- [Exercise instructions]:
[a] Do these statements agree with the Sable Highlands text? (i) Sugarloaf is the largest of the Sable Highlands Public Use Areas. (ii) Recreational facilities have been developed on the Lilypad parcel. (iii) Waterway access sites have been built on Grass Pond and Loon Lake. Answer yes or no for each, quoting the words that decide it.
[b] Name every numbered Linear Recreation Corridor in the Sable Highlands text.
[c] Reproduce the Sable Highlands text from "A parking area" to "Sugarloaf (5,460 acres)".

- [Excerpted text]:
========================
A parking area along County Route 26 (Loon Lake Road) has been designated and signed. Waterway access sites have been built on Grass Pond and Fishhole Pond.
Sugarloaf (5,460 acres)
Sugarloaf is the largest of the Sable Highlands Public Use Areas. Some outstanding natural features and good road access make this parcel an excellent area for public recreation. The parcel is accessible from the northeast via the Goat Path Road (Linear Recreation Corridor 1 as it passes through private lease areas), from the southeast via Linear Recreation Corridor 11, and from the northwest via the Sugarloaf Road. Currently, motorized vehicle use is prohibited on the Linear Recreation Corridors. No recreational facilities have been developed on this parcel at this time.
Lilypad (1,052 acres)
Linear Recreation Corridor 2 provides access to this parcel from Linear Recreation Corridors 1 and 3 which travel from public roads through private lease areas. Otherwise, only a small segment of the parcel has frontage on Linear Recreation Corridor 1, at a location south of the intersections of Linear Recreation Corridors 1 and 3. Due to the extensive wetlands and riparian areas located within this parcel, coupled with a lack of currently developed road access, this parcel is managed to provide a more primitive recreational experience. Currently, motorized vehicle use is prohibited on the Linear Recreation Corridors. No recreational facilities have been developed on this parcel at this time.
========================
- [Material]:
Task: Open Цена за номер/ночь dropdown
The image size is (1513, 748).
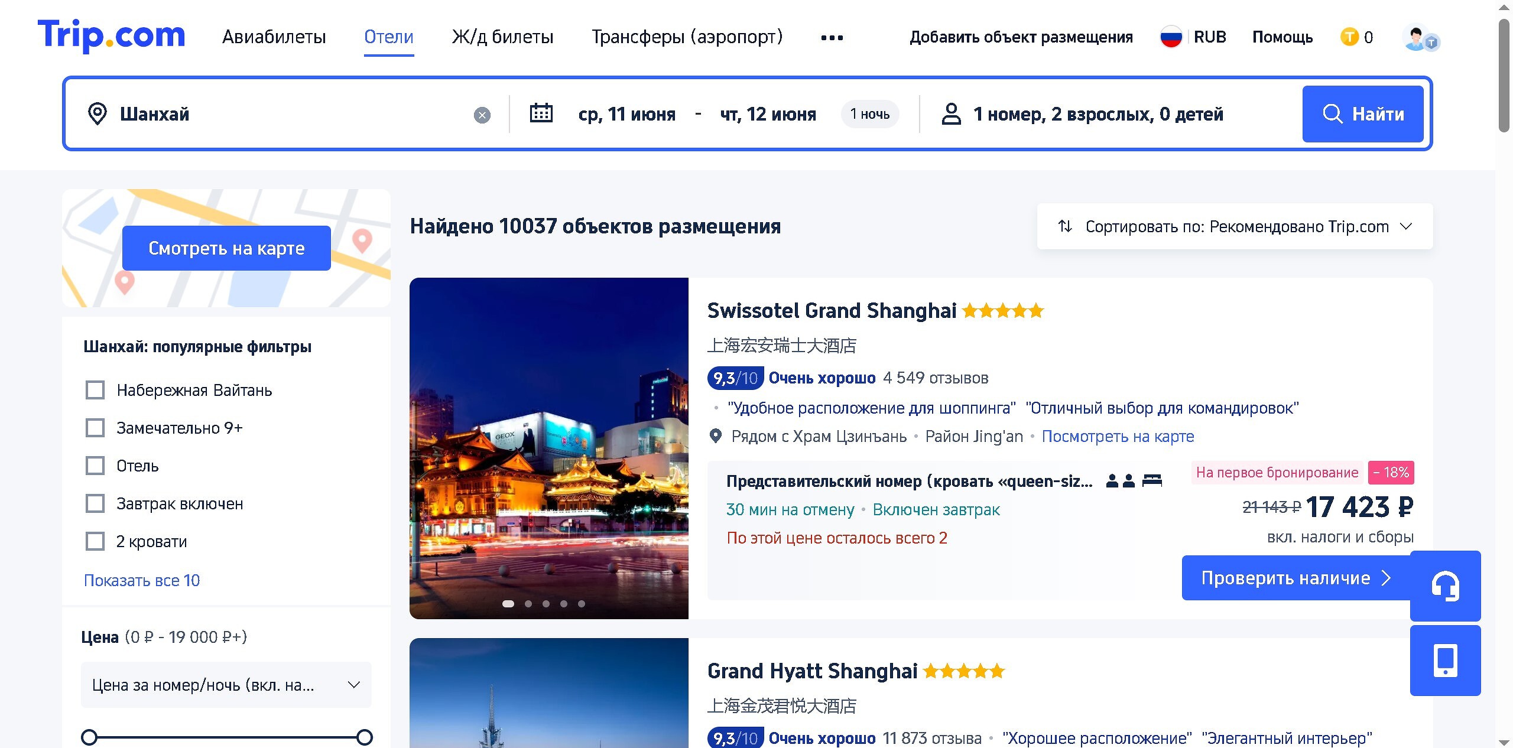Action: (x=226, y=685)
========================
- [The results]:
[a]
(i) Yes: "Sugarloaf is the largest of the Sable Highlands Public Use Areas."
(ii) No: "No recreational facilities have been developed on this parcel at this time."
(iii) No: "Waterway access sites have been built on Grass Pond and Fishhole Pond."

[b] Linear Recreation Corridor 1, Linear Recreation Corridor 2, Linear Recreation Corridor 3, Linear Recreation Corridor 11

[c]
A parking area along County Route 26 (Loon Lake Road) has been designated and signed. Waterway access sites have been built on Grass Pond and Fishhole Pond.
Sugarloaf (5,460 acres)